We are sharing this article, originally published in Glorieuses, as part of our collaboration with the Spark News Towards Equality Initiative for International Women’s Day.
Heitor* used to be sure he knew what it meant to be a man.
“Where my family is from, men need to be aggressive,” says the 33-year-old businessman who lives in Santo André, a suburb of Brazilian megacity São Paulo. “If you get hit, you need to hit back. You have to be the provider, the one who takes care of everything.”
But when the judge handed him an alternative sentence of 20 weekly sessions with E Agora, José? (What Now, José?), a reflective group for men convicted of domestic violence, he had no idea it would take just half that time to start to change his mind.
“Now I see that women can take care of things too,” he says. “They’re completely capable and I’m not in charge of what they do. If I could keep coming here longer than 20 weeks, I probably would. I’ve had conversations here that I’ve never even thought of having before.”
That change in perspective is what groups like E Agora, José?, hope to see in all their participants. It’s the result of experts shifting their focus from punishing offenders to rehabilitating them to prevent further violence. And in Brazil, which continues to register some of the highest rates of domestic violence, gender-based violence and femicide in the world, many therapists, prosecutors, judges and women’s rights activists are increasingly acknowledging that it’s men who need to do the work.
According to the Brazilian Public Security Forum’s latest report on violence against girls and women, the number of femicides increased by 2.6% in the first half of 2023 when compared to the previous year, reaching 722. A 2019 annual report from Human Rights Watch highlights the thousands of domestic violence cases in Brazil that are not properly investigated each year and the many that are never prosecuted. The nonprofit’s 2023 World Report also notes that, in September 2022, just 77 shelters for survivors of domestic violence were operating in a country with a population of 215 million. Under then-President Jair Bolsonaro, the 2022 federal budget to fight violence against women was reduced by 90% when compared to 2020, a decision considered disastrous by experts, as domestic violence rates skyrocketed during the pandemic.
President Luiz Inácio Lula da Silva, who sanctioned the Maria da Penha law during his first term as president, altered the legislation in 2023 to provide immediate protective measures for women when they report domestic violence to police, no matter their relationship to the aggressor. He also included in the law a provision of six months’ rent for victims of domestic violence who are socially and economically vulnerable.
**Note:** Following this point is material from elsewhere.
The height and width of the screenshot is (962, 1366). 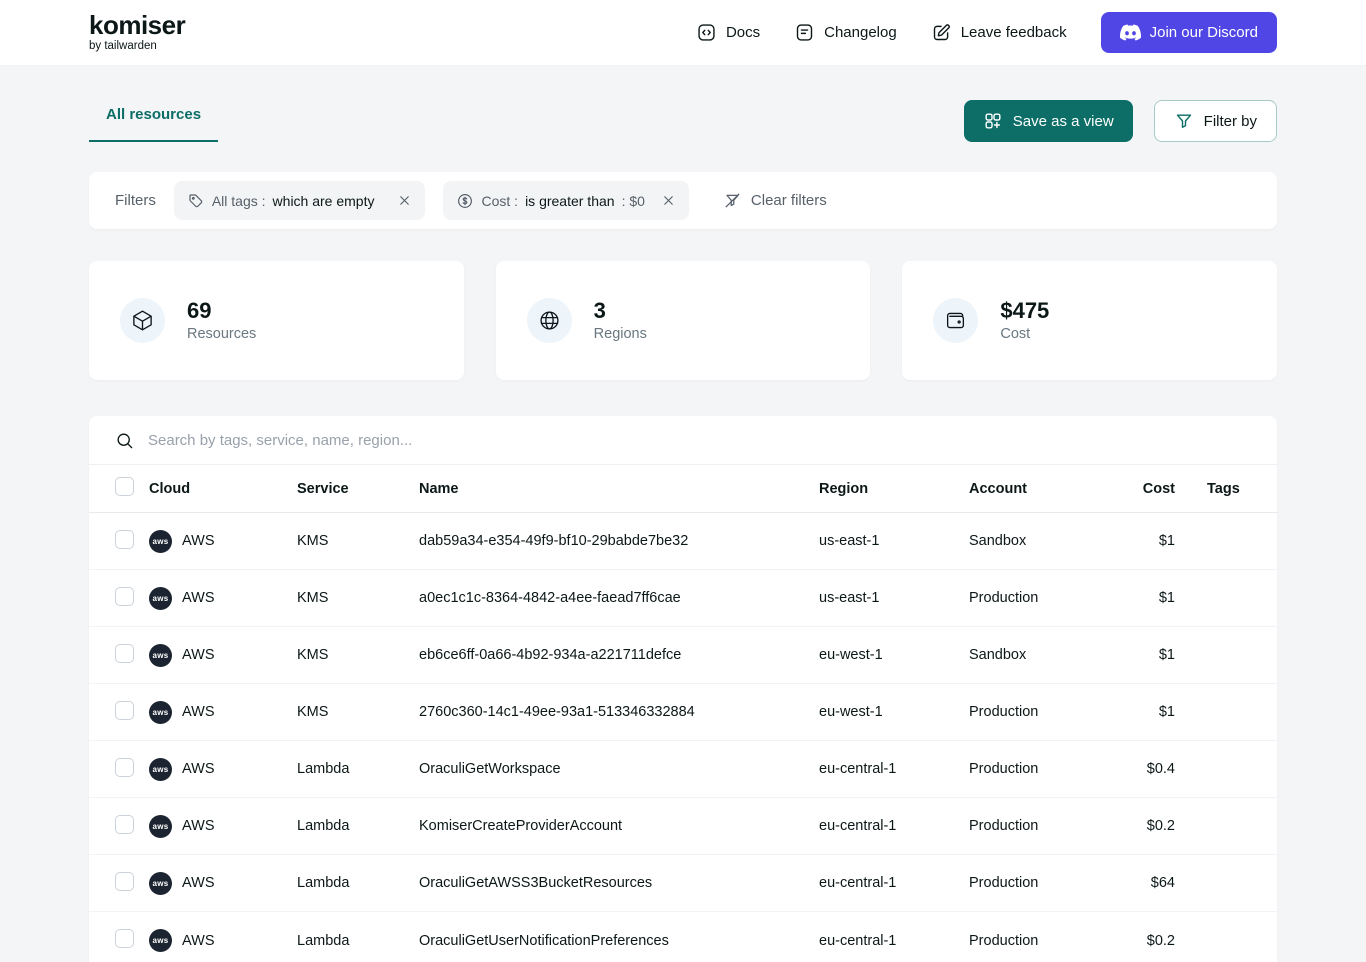 I want to click on tab-all-resources: All resources, so click(x=154, y=121).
Named after a poem by Brazilian poet Carlos Drummond de Andrade about feelings of loneliness and abandonment, E Agora, José? focuses on a different theme at each of its weekly meetings — "what it means to be a man,” “division of labor between men and women,” “how we become men” and “sexual violence” are among them — allowing the men to discuss misogynistic and patriarchal ideologies through their own experiences.
This Thursday, the topic is stereotypes about men and women. The evening starts with a discussion of a common assumption: Men are aggressive.
“But is that wrong?”
The question comes from Heitor. He’s sitting in a circle with seven other men who come together every Thursday at 6 pm.
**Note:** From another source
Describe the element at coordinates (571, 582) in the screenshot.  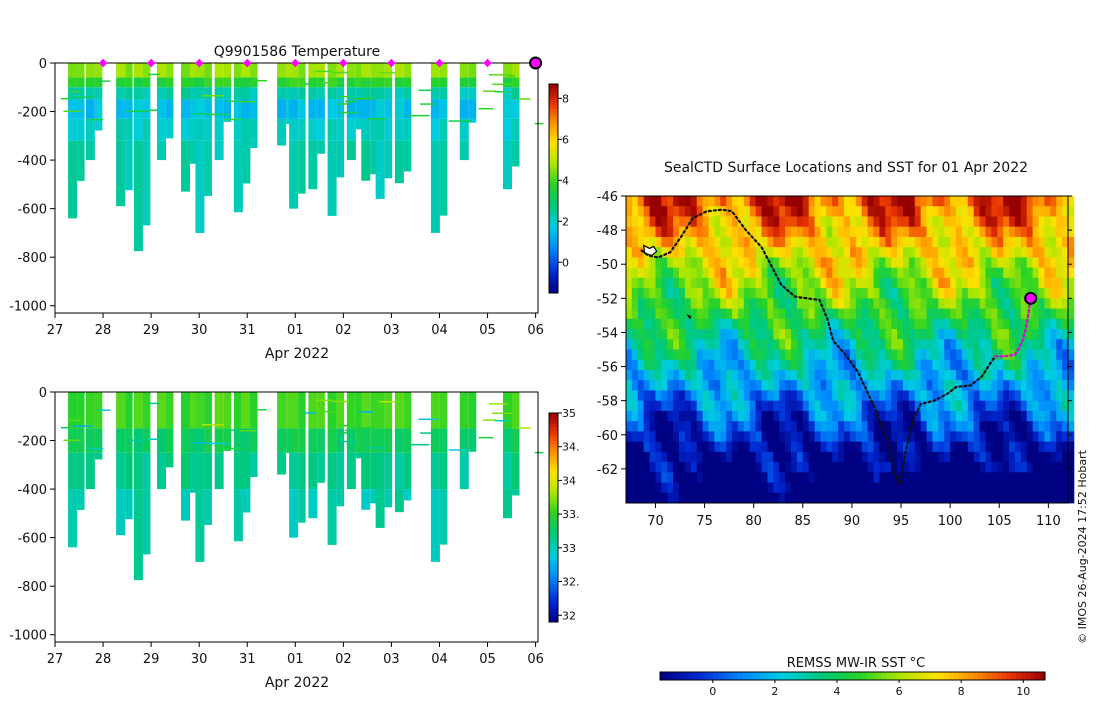
I see `colorbar-tick-label: 32.5` at that location.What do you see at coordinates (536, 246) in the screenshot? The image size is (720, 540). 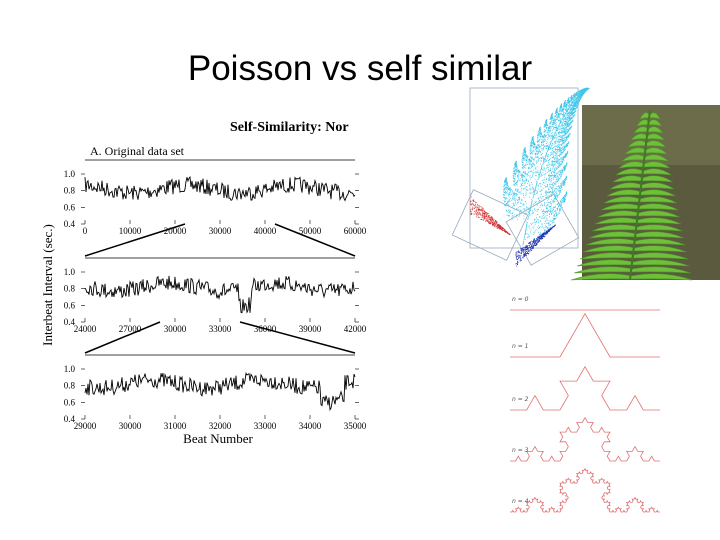 I see `fern-blue-part` at bounding box center [536, 246].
One of the facilitators, known as Dentinho, commented that men’s aggressiveness has almost become invisible because it is considered natural in society and part of the culture, leading Heitor to question why men being aggressive is seen as a negative.
“There are other ways to be a man,” Dentinho says. “Men can be affectionate, emotional, well-mannered, respectful.”
It’s a statement that makes them sit back and think.
Without the group, the men would have received sentences of six months to two years in prison for crimes that are considered less severe — including threats, disturbing the peace and non-life-threatening physical harm — under Brazil’s 2006 Maria da Penha law. The law is often lauded as one of the best examples of domestic violence legislation in the world, despite it being difficult to implement due to the deep-rooted patriarchal beliefs the reflective group programmes are intended to counter.
While it is difficult to measure reoffending rates due to the under-reporting of domestic violence, and often a lack of follow-up for the cases that do make it to prosecutors, the programme has been successful by its own measures — only two of the some 2,000 men who have been through the programme have come back, Dentinho says.